TASK DETAILS: From the first line to the last, transcribe the data exactly.
Start of RECORDS TO PROCESS
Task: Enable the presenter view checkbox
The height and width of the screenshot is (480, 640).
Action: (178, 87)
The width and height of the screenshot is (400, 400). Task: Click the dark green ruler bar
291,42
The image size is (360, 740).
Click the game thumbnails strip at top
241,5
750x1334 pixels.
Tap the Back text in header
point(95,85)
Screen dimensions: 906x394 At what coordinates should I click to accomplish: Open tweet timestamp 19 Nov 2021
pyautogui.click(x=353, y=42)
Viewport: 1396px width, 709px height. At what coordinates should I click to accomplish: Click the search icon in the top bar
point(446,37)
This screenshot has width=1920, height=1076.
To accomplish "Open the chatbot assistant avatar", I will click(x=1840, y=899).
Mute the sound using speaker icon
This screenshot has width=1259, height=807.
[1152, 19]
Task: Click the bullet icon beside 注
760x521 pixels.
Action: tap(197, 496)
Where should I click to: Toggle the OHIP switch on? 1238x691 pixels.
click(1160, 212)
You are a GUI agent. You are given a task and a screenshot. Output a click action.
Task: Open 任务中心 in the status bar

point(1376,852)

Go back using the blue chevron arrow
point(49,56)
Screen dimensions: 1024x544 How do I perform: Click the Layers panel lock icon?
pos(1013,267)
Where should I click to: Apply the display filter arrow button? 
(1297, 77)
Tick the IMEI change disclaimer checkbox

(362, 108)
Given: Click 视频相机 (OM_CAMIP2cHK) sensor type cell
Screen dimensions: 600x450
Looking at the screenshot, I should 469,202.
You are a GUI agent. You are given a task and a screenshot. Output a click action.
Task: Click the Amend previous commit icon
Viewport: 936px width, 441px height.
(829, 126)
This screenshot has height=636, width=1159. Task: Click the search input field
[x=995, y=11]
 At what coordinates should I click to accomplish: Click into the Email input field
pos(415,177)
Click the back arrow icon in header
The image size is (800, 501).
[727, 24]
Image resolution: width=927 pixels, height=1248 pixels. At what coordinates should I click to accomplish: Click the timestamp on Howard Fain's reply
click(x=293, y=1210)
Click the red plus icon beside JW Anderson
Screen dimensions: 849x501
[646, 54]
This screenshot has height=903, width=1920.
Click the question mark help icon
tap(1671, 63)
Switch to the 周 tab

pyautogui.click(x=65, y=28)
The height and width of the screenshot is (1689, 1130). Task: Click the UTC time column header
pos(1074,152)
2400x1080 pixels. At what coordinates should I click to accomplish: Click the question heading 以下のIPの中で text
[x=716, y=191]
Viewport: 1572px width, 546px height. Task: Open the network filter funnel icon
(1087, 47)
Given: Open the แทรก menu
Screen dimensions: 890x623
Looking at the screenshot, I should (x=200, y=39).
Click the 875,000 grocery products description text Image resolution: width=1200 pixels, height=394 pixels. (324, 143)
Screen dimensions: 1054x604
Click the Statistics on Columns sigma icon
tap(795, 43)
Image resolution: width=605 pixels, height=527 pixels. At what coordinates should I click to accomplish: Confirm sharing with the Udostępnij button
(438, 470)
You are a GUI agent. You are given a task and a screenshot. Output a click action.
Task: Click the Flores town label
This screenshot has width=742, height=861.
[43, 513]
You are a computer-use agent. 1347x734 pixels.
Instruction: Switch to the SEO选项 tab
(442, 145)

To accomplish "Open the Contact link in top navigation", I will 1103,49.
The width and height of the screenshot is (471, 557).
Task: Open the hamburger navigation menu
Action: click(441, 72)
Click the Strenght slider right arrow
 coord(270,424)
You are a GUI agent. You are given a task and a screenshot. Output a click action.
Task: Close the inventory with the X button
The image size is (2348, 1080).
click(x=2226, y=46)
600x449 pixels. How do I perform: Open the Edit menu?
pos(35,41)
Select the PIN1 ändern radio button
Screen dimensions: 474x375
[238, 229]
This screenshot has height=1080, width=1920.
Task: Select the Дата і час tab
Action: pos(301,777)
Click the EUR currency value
End of RECORDS TO PROCESS
EXPECTED ANSWER:
Task: Enable the presenter view checkbox
The height and width of the screenshot is (480, 640).
Action: (178, 87)
The width and height of the screenshot is (400, 400). Task: Click the dark green ruler bar
291,42
The image size is (360, 740).
Click the game thumbnails strip at top
241,5
750x1334 pixels.
Tap the Back text in header
point(95,85)
Screen dimensions: 906x394 At what coordinates should I click to accomplish: Open tweet timestamp 19 Nov 2021
pyautogui.click(x=353, y=42)
Viewport: 1396px width, 709px height. At what coordinates should I click to accomplish: Click the search icon in the top bar
point(446,37)
This screenshot has width=1920, height=1076.
To accomplish "Open the chatbot assistant avatar", I will click(x=1840, y=899).
Mute the sound using speaker icon
This screenshot has width=1259, height=807.
[1152, 19]
Task: Click the bullet icon beside 注
760x521 pixels.
Action: tap(197, 496)
Where should I click to: Toggle the OHIP switch on? 1238x691 pixels.
click(1160, 212)
You are a GUI agent. You are given a task and a screenshot. Output a click action.
Task: Open 任务中心 in the status bar

point(1376,852)

Go back using the blue chevron arrow
point(49,56)
Screen dimensions: 1024x544 How do I perform: Click the Layers panel lock icon?
pos(1013,267)
Where should I click to: Apply the display filter arrow button? 
(1297, 77)
Tick the IMEI change disclaimer checkbox

(362, 108)
Given: Click 视频相机 (OM_CAMIP2cHK) sensor type cell
Screen dimensions: 600x450
Looking at the screenshot, I should 469,202.
You are a GUI agent. You are given a task and a screenshot. Output a click action.
Task: Click the Amend previous commit icon
Viewport: 936px width, 441px height.
(829, 126)
This screenshot has height=636, width=1159. Task: Click the search input field
[x=995, y=11]
 At what coordinates should I click to accomplish: Click into the Email input field
pos(415,177)
Click the back arrow icon in header
The image size is (800, 501).
[727, 24]
Image resolution: width=927 pixels, height=1248 pixels. At what coordinates should I click to accomplish: Click the timestamp on Howard Fain's reply
click(x=293, y=1210)
Click the red plus icon beside JW Anderson
Screen dimensions: 849x501
[646, 54]
This screenshot has height=903, width=1920.
Click the question mark help icon
tap(1671, 63)
Switch to the 周 tab

pyautogui.click(x=65, y=28)
The height and width of the screenshot is (1689, 1130). Task: Click the UTC time column header
pos(1074,152)
2400x1080 pixels. At what coordinates should I click to accomplish: Click the question heading 以下のIPの中で text
[x=716, y=191]
Viewport: 1572px width, 546px height. Task: Open the network filter funnel icon
(1087, 47)
Given: Open the แทรก menu
Screen dimensions: 890x623
Looking at the screenshot, I should (x=200, y=39).
Click the 875,000 grocery products description text Image resolution: width=1200 pixels, height=394 pixels. (324, 143)
Screen dimensions: 1054x604
Click the Statistics on Columns sigma icon
tap(795, 43)
Image resolution: width=605 pixels, height=527 pixels. At what coordinates should I click to accomplish: Confirm sharing with the Udostępnij button
(438, 470)
You are a GUI agent. You are given a task and a screenshot. Output a click action.
Task: Click the Flores town label
This screenshot has width=742, height=861.
[43, 513]
You are a computer-use agent. 1347x734 pixels.
Instruction: Switch to the SEO选项 tab
(442, 145)

To accomplish "Open the Contact link in top navigation", I will 1103,49.
The width and height of the screenshot is (471, 557).
Task: Open the hamburger navigation menu
Action: click(441, 72)
Click the Strenght slider right arrow
 coord(270,424)
You are a GUI agent. You are given a task and a screenshot. Output a click action.
Task: Close the inventory with the X button
The image size is (2348, 1080).
click(x=2226, y=46)
600x449 pixels. How do I perform: Open the Edit menu?
pos(35,41)
Select the PIN1 ändern radio button
Screen dimensions: 474x375
[238, 229]
This screenshot has height=1080, width=1920.
Task: Select the Дата і час tab
Action: pos(301,777)
Click the EUR currency value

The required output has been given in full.